Foi a maré viva que o anunciou

Trazia na espuma acordes de alucinação

Fragmentos do canto da unidade primordial

Qual coro trágico

Senhor das nuances do destino.

 

A manhã engalanou-se

O cheiro verde da campina

Bordou em bilro a luz mãe do derramar da terra,

No ar bailou difusa a exaltação da vida

Sorriram os frutos nas máscaras de vermelho.

Juntos segredavam em entusiasmo descarado:

— Chegou o dia.

 

Abri a janela do quarto escuro,

Cemitério das minhas loucuras,

À espera do beijo que me denunciaria,

Quase desfaleci ao ver a fusão em ouro

Daquela harmonia insinuante

Que em mil bocas me chamava.

O meu corpo tornou-se cera quente

Entornou-se no chão do quarto

Arrefeceu disforme ao compasso do medo.

Para acreditar em mim

Olhei a minha cara na ponta dos dedos,

A custo confirmei que ainda conseguia sorrir.

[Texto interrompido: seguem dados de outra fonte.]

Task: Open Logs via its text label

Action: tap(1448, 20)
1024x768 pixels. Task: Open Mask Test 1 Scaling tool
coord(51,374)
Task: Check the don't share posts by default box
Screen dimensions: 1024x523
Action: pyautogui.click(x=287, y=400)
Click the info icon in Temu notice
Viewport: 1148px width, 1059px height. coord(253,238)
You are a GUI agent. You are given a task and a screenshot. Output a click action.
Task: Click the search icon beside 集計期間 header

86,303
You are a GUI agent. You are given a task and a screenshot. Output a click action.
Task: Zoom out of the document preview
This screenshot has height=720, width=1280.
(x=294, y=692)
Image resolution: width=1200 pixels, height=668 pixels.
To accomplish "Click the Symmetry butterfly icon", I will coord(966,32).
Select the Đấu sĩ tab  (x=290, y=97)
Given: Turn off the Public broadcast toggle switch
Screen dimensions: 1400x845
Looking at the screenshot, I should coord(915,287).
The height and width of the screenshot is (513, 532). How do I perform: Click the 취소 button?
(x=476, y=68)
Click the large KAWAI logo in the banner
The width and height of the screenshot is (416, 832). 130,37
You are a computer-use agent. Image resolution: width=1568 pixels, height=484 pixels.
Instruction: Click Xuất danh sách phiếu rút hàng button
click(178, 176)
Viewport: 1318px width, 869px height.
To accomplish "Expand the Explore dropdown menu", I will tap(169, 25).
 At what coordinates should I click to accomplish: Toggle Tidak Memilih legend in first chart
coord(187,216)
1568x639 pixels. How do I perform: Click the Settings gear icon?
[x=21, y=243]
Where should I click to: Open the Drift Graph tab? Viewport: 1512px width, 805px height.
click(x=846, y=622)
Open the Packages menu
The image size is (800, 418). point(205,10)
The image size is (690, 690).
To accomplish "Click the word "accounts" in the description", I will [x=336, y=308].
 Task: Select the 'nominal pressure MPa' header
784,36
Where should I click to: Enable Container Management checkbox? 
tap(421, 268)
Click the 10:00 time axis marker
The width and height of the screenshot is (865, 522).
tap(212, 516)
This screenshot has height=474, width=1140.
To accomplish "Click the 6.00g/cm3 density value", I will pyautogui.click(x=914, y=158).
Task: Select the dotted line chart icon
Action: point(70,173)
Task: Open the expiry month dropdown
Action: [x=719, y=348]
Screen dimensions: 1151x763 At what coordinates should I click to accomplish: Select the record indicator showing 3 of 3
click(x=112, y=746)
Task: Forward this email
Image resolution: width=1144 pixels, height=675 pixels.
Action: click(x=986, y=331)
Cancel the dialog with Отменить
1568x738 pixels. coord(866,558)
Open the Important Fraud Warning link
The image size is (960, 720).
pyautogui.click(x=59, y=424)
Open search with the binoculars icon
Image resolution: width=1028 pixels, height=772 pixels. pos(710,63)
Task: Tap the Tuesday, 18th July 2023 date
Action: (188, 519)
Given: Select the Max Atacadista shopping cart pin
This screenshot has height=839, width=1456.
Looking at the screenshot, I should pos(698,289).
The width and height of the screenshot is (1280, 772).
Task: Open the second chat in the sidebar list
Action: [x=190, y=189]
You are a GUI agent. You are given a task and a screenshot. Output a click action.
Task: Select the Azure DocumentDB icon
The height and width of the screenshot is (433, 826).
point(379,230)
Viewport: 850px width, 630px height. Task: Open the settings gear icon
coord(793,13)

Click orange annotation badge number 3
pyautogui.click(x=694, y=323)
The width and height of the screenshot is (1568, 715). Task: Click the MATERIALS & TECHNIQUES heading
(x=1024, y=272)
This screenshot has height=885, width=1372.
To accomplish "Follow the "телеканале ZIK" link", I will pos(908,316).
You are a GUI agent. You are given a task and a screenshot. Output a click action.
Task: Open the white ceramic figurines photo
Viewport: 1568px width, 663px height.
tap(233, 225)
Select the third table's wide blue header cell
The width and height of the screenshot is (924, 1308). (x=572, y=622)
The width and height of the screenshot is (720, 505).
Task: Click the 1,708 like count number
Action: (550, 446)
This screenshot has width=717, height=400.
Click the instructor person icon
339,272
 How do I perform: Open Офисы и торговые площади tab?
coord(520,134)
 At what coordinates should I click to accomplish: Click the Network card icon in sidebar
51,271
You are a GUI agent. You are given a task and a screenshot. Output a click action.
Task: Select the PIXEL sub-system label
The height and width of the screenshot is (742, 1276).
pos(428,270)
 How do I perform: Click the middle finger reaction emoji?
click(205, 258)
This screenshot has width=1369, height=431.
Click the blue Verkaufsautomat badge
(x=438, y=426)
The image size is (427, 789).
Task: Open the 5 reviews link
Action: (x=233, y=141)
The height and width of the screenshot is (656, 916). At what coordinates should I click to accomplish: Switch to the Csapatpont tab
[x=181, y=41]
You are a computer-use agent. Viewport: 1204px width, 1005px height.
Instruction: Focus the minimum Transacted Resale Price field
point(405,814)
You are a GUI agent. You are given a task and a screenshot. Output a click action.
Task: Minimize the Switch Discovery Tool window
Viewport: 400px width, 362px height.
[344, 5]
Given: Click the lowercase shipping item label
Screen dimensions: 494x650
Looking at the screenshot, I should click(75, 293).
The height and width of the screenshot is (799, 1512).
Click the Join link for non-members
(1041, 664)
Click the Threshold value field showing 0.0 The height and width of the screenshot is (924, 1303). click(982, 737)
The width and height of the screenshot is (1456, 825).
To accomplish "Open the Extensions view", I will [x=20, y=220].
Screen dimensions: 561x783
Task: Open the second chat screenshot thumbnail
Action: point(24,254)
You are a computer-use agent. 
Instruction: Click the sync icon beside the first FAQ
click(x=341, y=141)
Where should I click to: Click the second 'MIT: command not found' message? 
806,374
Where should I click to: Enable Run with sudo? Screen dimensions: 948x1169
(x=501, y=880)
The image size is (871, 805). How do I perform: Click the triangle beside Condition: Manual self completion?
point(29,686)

Tinha de arrumar com jeito

As estrelas que ainda brilhavam

Do firmamento indefinido

Que pintei nos intervalos do desgosto inquietante

Instalado na bainha das minhas escolhas.

 

Foi com esmero mas sem convicção

Que pedi favores à memória

E me muni dos ornatos simplesmente acessórios

Para resumir em aforismo

A minha presença estrangeira

No labirinto disto que é estar sendo.

 

Eu sabia,

Chegou o dia.

 

Mesmo sabendo que não repararias neles

Alinhei meticulosamente todos os pormenores,

Extensões doentias da náusea recalcitrante

Que adoece o meu olhar.

Peguei em todos os enfeites,

Nos restolhos do humor

Nas ousadias delirantes

Nas mansardas do meu descaramento

Nas mentiras dos meus feitos

E fui árvore de natal

Pinheiro disfarçado no banquete da cor.

 

Perfumei o hálito para que o sopro fosse leve toque

Que aconchega em ternura o desejo contido

E levasse em carruagem real

Até ao retiro da morada rústica

Que habitas em deleite

O convite que teima em morrer

Antes que os meus lábios o possam moldar em palavras

 

Banhei as mãos em leite de princesas virgens

Até sentir o veludo áspero

Para que emanassem dos meus gestos

Rosas e petúnias

Cegas pelo amparo das tuas.

 

Ao espelho arrumei o cabelo

De modo a pensares que não o tinha arrumado

E roguei à minha cara

O encanto que a alegria empresta à tua.

 

Este era o dia,

Sentei-me imóvel e em sobressalto esperei

Lentamente

Afogava-me no sangue que perdia

Pelas fendas velhas

Rasgadas pelas arestas da paixão.

 

Resisti,

Estou convencido que me superei,

Renasci ao soar dos teus passos

No alpendre de madeira

Que construi no dia em que te conheci

Para que pudesses ler ao sol,

Para dormires o teu descanso nas tardes de Agosto,

Para guardares o ocaso na menina dos teus olhos.

 

Como nesse dia

Entraste sem pedir

Em invasão triunfal.

A pose que escolheste

Fez-me sentir o pobre mestre de cantaria

Esmagado pela beleza de David.

 

Sobrevivi, mas senti-me perder a dignidade

Só encontrei palavras desarrumadas

Que atirei ao acaso de encontro às tuas

Aos poucos fui-me calando,

Escutei o teu monólogo

Mas não o entendi.

Procurei nos teus olhos o que dizias com clareza

Mas confundido esqueci-me do que eles espelhavam.

 

Eu sabia que este era o dia

Que eras a única que existia

Mas ao estender da tua mão

Deixei cair as rosas e a petúnias,

Atrapalhado balbuciei as palavras que tinha ensaiado

Numa ordem qualquer

Como se nunca tivessem sido minhas.

 

Cavou-se um abismo de enganos

Em mim crescia medo em ti desgosto

Eu não fui o que prometi

Morri a cada tentativa

Em ser o que queria.

Pedias audácia fui cobarde

Tornei-me estátua de gelo

Tão fria como a crueldade do desprezo.

 

Tu não te despediste

E eu não te pedi para ficares,

Ganhou o medo de perder o que não tinha.

 

Olho-te ao longe à medida que te afastas

Quem te visse diria que carregas o imenso fracasso do amor

Na luta pelo coração dos homens,

Mas eu sabia que era só pena

E senti-me o mais pequeno

Dos anões do circo de improviso

Que encena a vida em cortejo de funeral.

 

Deixaste os meus olhos

No último bocejo do sol,

Rendi-me ao peso da negação

Abandonei os prolongamentos da vontade

Que plasmei na sorte que me coube.

 

Acabou o dia

Não fechei a porta ao sair

Comigo trouxe só a solidão

Curvei as costas ao peso dela

Enfiei as mãos nos bolsos

E colei os olhos ao alcatrão da estrada.